Beneficiaries reached:

292 000 smallholder farmers

Activities implemented:
  • Trained 140 Department of Veterinary Services (DVS) technical staff on highly pathogenic avian influenza (HPAI) surveillance and diagnosis methods, teaching laboratory analytical methods, disease prevention and control measures to protect poultry production.
  • Provided the central veterinary laboratory with two real-time polymerase chain reaction machines to rapidly detect and identify HPAI as well as other critical diseases such as African swine fever and foot-and-mouth disease that have a large impact on livestock production and the economy.
  • Trained 240 Government extension staff, who then transferred their knowledge to 18 000 smallholders, on HPAI participatory epidemiology, creating a passive surveillance system to promote timely reporting of an incidence to safeguard the poultry value chain and smallholder poultry producers’ livelihoods.
  • Trained 1 700 extension workers nationwide, who replicated the training to 274 000 smallholders, on fall armyworm (FAW) control measure to combat the spread of the transboundary pest and protect cereal crop production, in particular maize, rice, sorghum and millet.
  • Conducted a mass communication campaign on FAW identification and control measures, distributing 3 000 pamphlets, 2 000 posters and airing public service announcements on television and radio reaching further smallholders.

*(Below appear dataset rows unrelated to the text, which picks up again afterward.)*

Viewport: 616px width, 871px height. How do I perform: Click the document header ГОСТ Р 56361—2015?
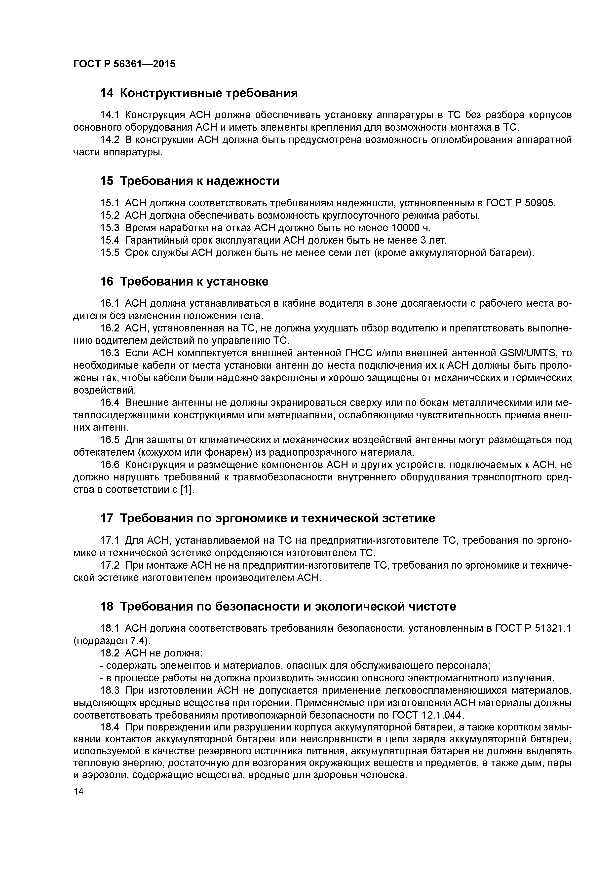pyautogui.click(x=124, y=64)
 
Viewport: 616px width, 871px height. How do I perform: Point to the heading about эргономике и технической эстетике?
pyautogui.click(x=267, y=518)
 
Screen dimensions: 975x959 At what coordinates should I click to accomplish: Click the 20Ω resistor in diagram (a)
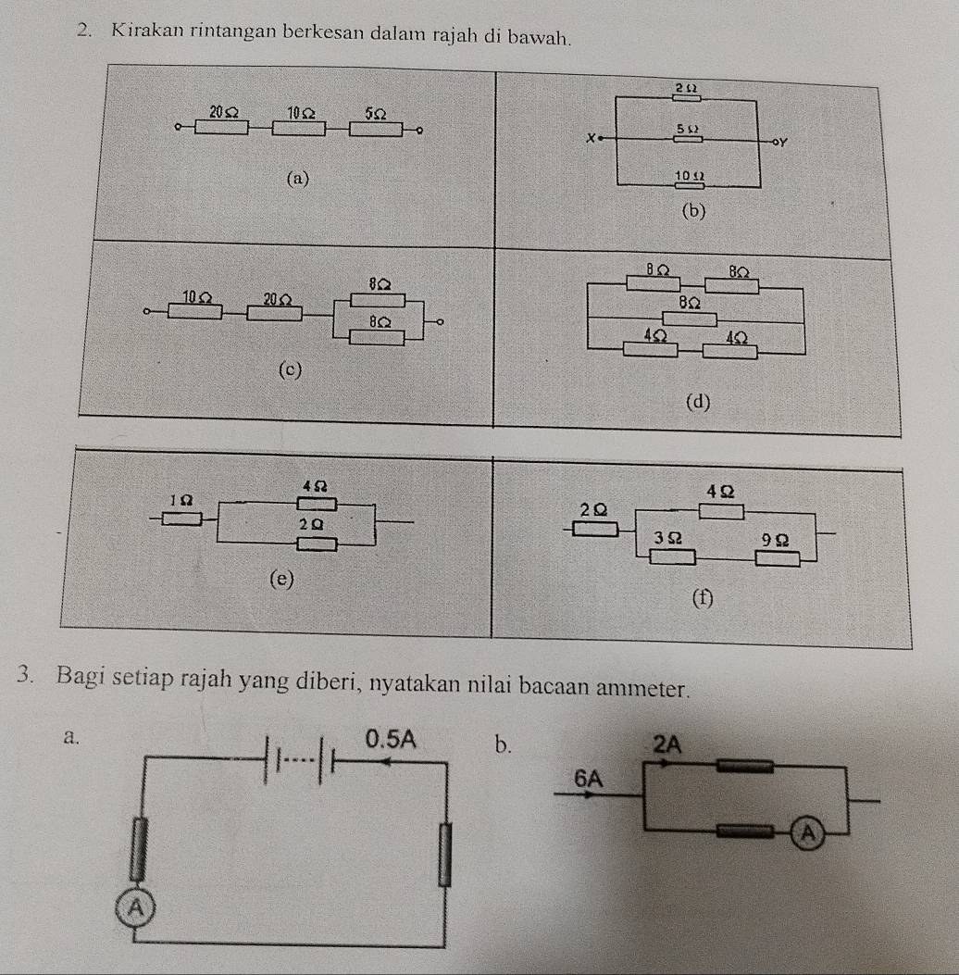click(x=221, y=127)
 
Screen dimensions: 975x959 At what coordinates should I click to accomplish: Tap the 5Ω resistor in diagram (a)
click(x=376, y=127)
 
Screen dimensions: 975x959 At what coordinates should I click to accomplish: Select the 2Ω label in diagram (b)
click(x=685, y=87)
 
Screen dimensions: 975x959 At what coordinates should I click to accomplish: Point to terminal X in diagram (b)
click(x=592, y=138)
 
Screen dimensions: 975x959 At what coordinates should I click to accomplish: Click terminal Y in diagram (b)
click(x=779, y=142)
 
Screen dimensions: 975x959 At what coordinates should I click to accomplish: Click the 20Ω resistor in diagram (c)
click(x=274, y=313)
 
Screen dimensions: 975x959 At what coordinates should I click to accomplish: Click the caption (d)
click(x=699, y=402)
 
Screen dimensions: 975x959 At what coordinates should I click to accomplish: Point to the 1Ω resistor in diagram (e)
click(x=182, y=517)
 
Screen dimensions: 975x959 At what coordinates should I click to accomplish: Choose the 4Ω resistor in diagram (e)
click(x=316, y=505)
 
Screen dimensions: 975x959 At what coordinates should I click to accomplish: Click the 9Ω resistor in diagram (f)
click(x=777, y=557)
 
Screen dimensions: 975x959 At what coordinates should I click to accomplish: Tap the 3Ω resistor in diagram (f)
click(x=672, y=556)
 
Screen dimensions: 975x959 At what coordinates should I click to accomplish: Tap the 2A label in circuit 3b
click(x=666, y=743)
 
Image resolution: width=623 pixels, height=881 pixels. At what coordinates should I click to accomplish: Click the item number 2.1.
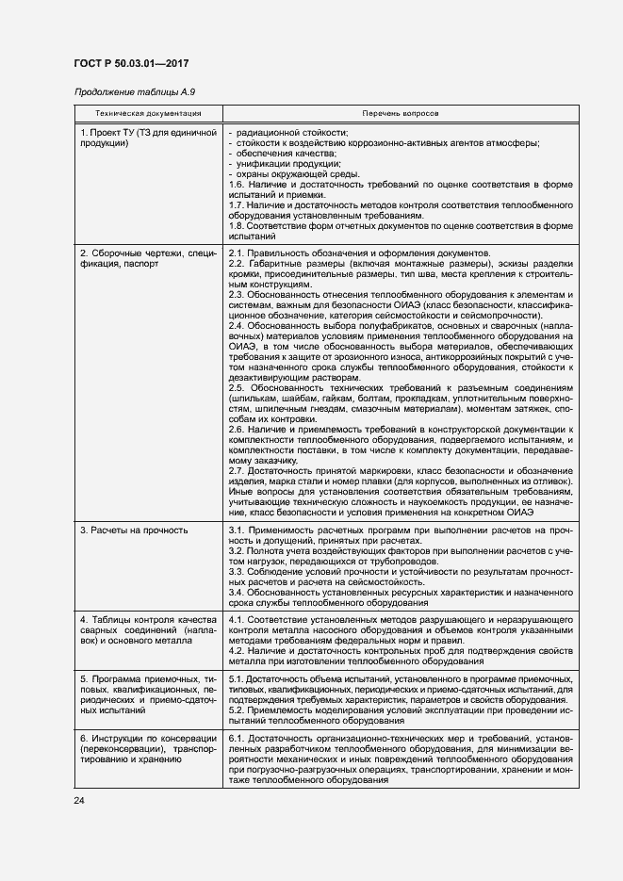(237, 253)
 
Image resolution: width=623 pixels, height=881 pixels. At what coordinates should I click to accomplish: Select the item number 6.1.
(237, 736)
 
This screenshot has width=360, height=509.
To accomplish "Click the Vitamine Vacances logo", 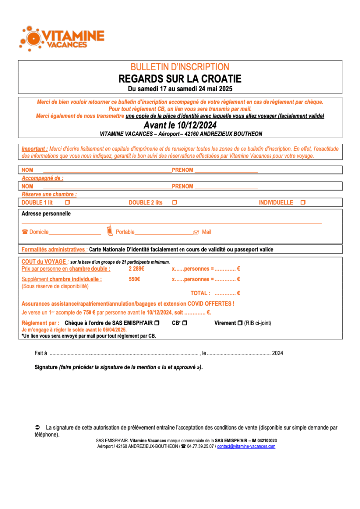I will pyautogui.click(x=62, y=37).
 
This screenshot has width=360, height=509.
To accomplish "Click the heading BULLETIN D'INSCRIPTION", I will pyautogui.click(x=180, y=67).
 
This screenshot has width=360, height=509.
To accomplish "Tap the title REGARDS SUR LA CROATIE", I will pyautogui.click(x=180, y=79).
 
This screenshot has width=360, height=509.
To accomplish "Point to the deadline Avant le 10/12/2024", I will pyautogui.click(x=180, y=125).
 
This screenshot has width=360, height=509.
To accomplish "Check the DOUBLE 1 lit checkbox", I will pyautogui.click(x=67, y=203).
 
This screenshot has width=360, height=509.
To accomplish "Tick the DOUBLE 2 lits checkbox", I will pyautogui.click(x=174, y=203).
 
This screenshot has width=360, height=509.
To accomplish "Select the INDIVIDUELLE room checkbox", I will pyautogui.click(x=303, y=203).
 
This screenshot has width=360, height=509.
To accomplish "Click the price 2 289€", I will pyautogui.click(x=136, y=269).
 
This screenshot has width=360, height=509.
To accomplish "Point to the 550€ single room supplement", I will pyautogui.click(x=134, y=279).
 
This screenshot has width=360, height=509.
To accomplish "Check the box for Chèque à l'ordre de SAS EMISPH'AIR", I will pyautogui.click(x=157, y=323).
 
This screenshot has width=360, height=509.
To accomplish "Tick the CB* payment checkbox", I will pyautogui.click(x=185, y=323).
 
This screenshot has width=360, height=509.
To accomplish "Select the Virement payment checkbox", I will pyautogui.click(x=240, y=323).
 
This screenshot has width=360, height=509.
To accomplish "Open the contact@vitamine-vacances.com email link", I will pyautogui.click(x=247, y=446).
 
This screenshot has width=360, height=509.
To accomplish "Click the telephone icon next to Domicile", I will pyautogui.click(x=25, y=232).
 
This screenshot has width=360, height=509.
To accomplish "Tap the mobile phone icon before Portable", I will pyautogui.click(x=110, y=231).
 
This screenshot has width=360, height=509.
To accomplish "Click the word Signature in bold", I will pyautogui.click(x=46, y=367).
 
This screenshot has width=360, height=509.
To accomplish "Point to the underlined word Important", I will pyautogui.click(x=34, y=149).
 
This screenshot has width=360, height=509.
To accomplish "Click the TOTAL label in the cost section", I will pyautogui.click(x=200, y=293).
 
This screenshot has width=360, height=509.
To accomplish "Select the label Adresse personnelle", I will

  • Established a FAW Monitoring and Early Warning System, distributin
Impact:
  • Strengthened the capacity of the national competent authority to cope with rapidly spreading outbreaks of transboundary disease, including HPAI, African swine fever and foot-and-mouth disease, to protect poultry and other livestock production
  • Established a nationwide HPAI surveillance system and raised smallholder awareness to prepare for and manage large-scale disease outbreaks and prevent rapid disease transmission to protect poultry value chains and livelihoods.
  • Established a FAW monitoring and surveillance system and raised farmer’s awareness on control measures to protect crops and livelihoods.